Respectful Care Changes the World for the Better, One Birth at a Time
This posting from Soo Downe at the University of Central Lancashire describes her experiences as a witness to respectful maternity care in South Africa, her experience as a practicing midwife and what systems and steps are necessary to provide a respectful maternity care experience.
My first experience of maternity care was as a visitor to a maternity mission station in the homeland of Boputhswana in apartheid South Africa in the late 1970’s. This was a road to Damascus experience for me. I had never considered midwifery as a career, but there I witnessed Black South African women labouring calmly and confidently, supported with great care, skill and tenderness by White South African nuns. I was suddenly and unshakably convinced that if we get childbirth right, we get the world right.
My experience since then, as a student midwife, then a practicing midwife, then a midwife researcher has led me to understand that part of what made this experience so powerful was the unconditionally positive, mutually trusting relationships that I perceived between the laboring women and the midwives. Sadly, witnessing a lack of such relationships in some circumstances has led me to this realization. Sometimes the issues that get in the way of positive relationships between childbearing women and their caregivers are to do with personality, sometimes to do with the environment in which labour takes place, and sometimes around how valued staff in particular, or women in general, feel. In my experience, though, the common factor is that individuals are not ‘seen’ by each other; that is, they are in the same physical space, but they are not relating as fellow human beings. This does seem to be much more prevalent in settings where rules, regulations, and procedures become the guiding force for behavior. In those kind of environments, interpersonal relationships seem to be much more liable to collapse. The human concern with which many caregivers enter maternity care (and, indeed, health care in general) seems to be completely swamped by institutional concerns. This is stripping the soul from maternity care, and this is traumatic for childbearing women, for their families, and for staff themselves, ultimately.
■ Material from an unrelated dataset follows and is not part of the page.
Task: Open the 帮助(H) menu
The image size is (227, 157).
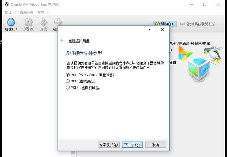Action: click(43, 12)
So what might the solution be? It does seem to me that positive respectful relationships need to be reciprocal. And this means they have to operate across the whole system in which people are living and working. Staff need to feel supported, respected, and trusted before they can support, respect and trust colleagues and the women and families they care for. But this is cyclical – peers and childbearing women need to feel the same way before they can reciprocate. To start this positive (virtuous) cycle going, to escape from the vicious circle of disrespect and abuse, someone has to have the courage to say I will not behave in this way any more. Once one person makes a stand, this becomes catalytic. Once one person is seen to treat women well, and colleagues see how good it makes them feel, and how well women respond, they start to think, actually, that is how I want to be, too. This has a ripple effect, on other peers, on managers, on support workers, on childbearing women, and on their families. In my experience, once we start working like this, once we have the courage to take the first step away from the vicious circle of toxic relationships and towards the virtuous cycle of positive regard for each other, we start to realise how much emotional energy we have put into sustaining these toxic systems. This emotional energy is then released as a feeling of wellbeing, and of capacity for innovation, and for new, exiting and fulfilling directions: it is a kind of food for the soul. In an almost magical way, positive relationships in positive environments generate more positive relationships in positive environments.
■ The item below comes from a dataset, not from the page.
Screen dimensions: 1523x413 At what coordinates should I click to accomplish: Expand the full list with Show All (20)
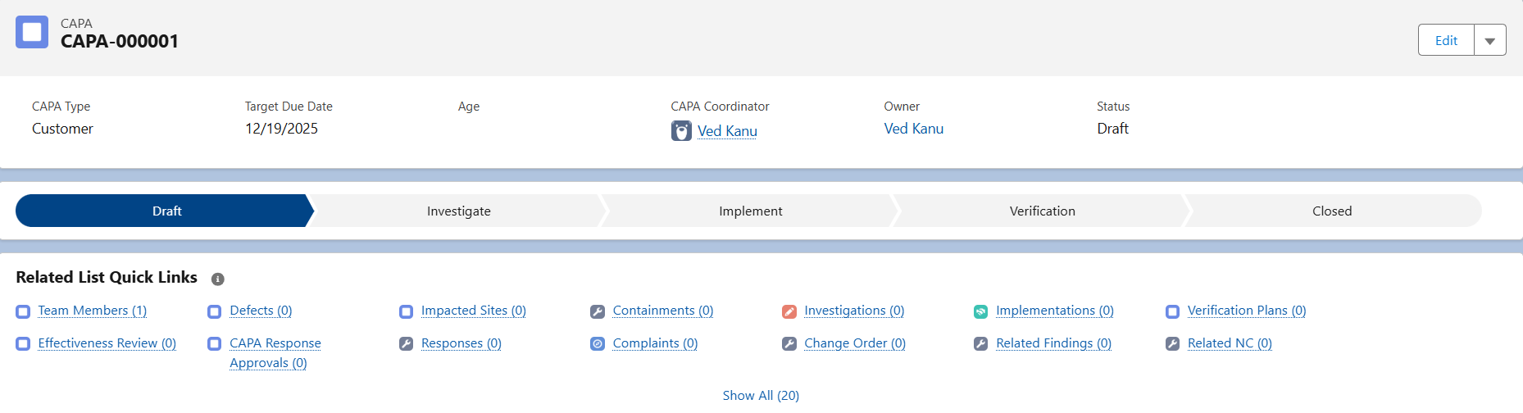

It's very simple really. Having the courage to make each relationship we have with women and colleagues a positive one changes the world, for ourselves and our society, as well as for our workplace and for the women and families we care for. Based on all my experiences since then, I still believe now what I learned in South Africa more than 30 years ago: if we get birth (relationships) right – we get the world right. So, all it takes is for each of us, at each encounter with clinical colleagues (junior and senior), support staff, administrative and domestic staff, and childbearing women and their families, to decide to treat each other well: so that we can change the world for the better, one birth at a time.